Он сел, скрестив ноги, прямо на пол, поднял голову. Над ним, как лес, зависали пальто, пиджаки и шубы, хищно скалились забытые кем-то на вешалке подтяжки, скучными селедками болтались галстуки. «Случается, охота заглянуть женщине под подол, — подумал Авденаго, тупо глядя на шубы снизу вверх. — А бывает ведь, что такое и в голову не приходит. Как вот, например, сейчас…»
Одежда на вешалке выглядела абсолютно мертвой.
Авденаго заставил себя отодвинуться — любое движение отзывалось болью в голове, поэтому он вообще старался поменьше шевелиться. Старуха, ворчавшая на него в коридоре, куда-то исчезла, но лампочка горела по-прежнему.
В ее неярком свете Авденаго заметил наконец дубинку — вещь, изготовленную Джуричем Мораном. Предмет, способный переносить живое существо в мир вечной войны — или из одного мира в другой, это так и не было выяснено окончательно.
И уже не будет.
Деревяшка совершенно сгнила. Она почернела и сделалась мягкой, как пеньковая веревка. При первом же прикосновении она развалилась надвое.
Авденаго смотрел на нее и ничего не чувствовал. Никаких эмоций, даже разочарования. Он просто ощущал, как движется жизнь: сперва одно, потом другое. Жил человек по имени Кохаги, и был он скороходом… Был Мастер, его звали Джурич Моран, он отличался любопытным и добросердечным нравом… И еще в гробнице хранилась деревянная штуковина, способная разрывать пространство. А после нашелся парень по имени Авденаго, и он забрался в гробницу…
Все закончилось так же бесславно, как и началось. Кусок гнилой древесины, глупый парень по имени Авденаго, коридор коммунальной квартиры, о котором великий философ, возможно, сказал бы — «Русский Нил».
Под ладонью у Авденаго вдруг обнаружилось что-то склизкое, и он брезгливо сдвинул руку. В тусклом свете блеснул глянец. Фотокарточка. Та самая, которую сделал Моран. Она облезла. Насекомые, обитающие под обоями, проели в ней изрядные отверстия. Ничего более жалкого и отвратительного и представить себе нельзя.
Авденаго смял ее в кулаке и, с усилием приподнявшись, сунул в карман одной из мертвых шуб.
Затем обессиленно повалился на пол.
Юдифь, вспомнил он имя. Оно пришло к нему в полусне, когда погружался в забытье. Его милая подруга, собеседница, спутница по таинственным прогулкам по миру замкнутого пространства и потаенного времени. Это ведь Юдифь как-то раз говорила, что Авденаго слишком круглый для того, чтобы жить, как она, между стеной и обоями. Ничего удивительного, если он чуть было не задохнулся. Он действительно слишком круглый.

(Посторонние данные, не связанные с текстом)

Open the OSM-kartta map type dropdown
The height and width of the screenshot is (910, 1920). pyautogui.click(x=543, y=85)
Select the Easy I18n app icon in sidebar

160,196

Авденаго наконец провалился в сон, и во сне ему все стало ясно. От этой ясности тело сделалось легким, и когда он пробудился, то несколько минут сохранялось ощущение полета.
Юдифь, его единственный друг (если не считать Джурича Морана — и если можно считать хозяина другом). Она была при том, как Авденаго отправился в «экстремальное путешествие». Наверняка она и забрала фотографию. Сунула ее туда, где считала, что та будет в наилучшей сохранности. Под обои. А потом, скорее всего, забыла.
Ну да. У Авденаго ведь нет любящей мамочки, как у какого-нибудь Денисика. У него могут быть только друзья-нелюди.
Что гораздо предпочтительнее (будем честны), нежели друзья-так-называемые-люди.
— Юдифь, — шепотом позвал Авденаго, но девушка так и не появилась.
Он лежал, забившись под шубы, и смотрел на ноги проходящих по коридору людей. Кажется, на эти ноги можно было глазеть вечно. Им не было конца, и они всегда были разными: распухшие, волосатые, стройные (встречались и такие!), в трениках и чулках, в джинсах, в сапогах, в дырявых тапках, в банных тапочках, в кроссовках. Пару раз под вешалку заглядывали — дважды дети и один раз кошка, но никто не был особенно удивлен.